_Problem requirements_
Return each line of the listing below, unchanged, and omit the images.

_Task data_
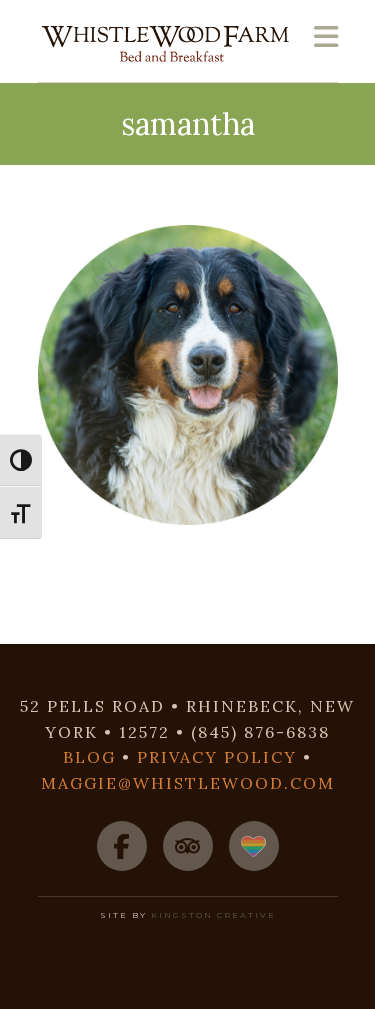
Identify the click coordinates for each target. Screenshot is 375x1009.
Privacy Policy (217, 757)
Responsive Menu (326, 36)
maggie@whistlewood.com (188, 783)
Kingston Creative (213, 915)
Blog (89, 757)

_Answer to this exercise_
Identify the click coordinates for each target. Screenshot is 375x1009.
Privacy Policy (217, 757)
Responsive Menu (326, 36)
maggie@whistlewood.com (188, 783)
Kingston Creative (213, 915)
Blog (89, 757)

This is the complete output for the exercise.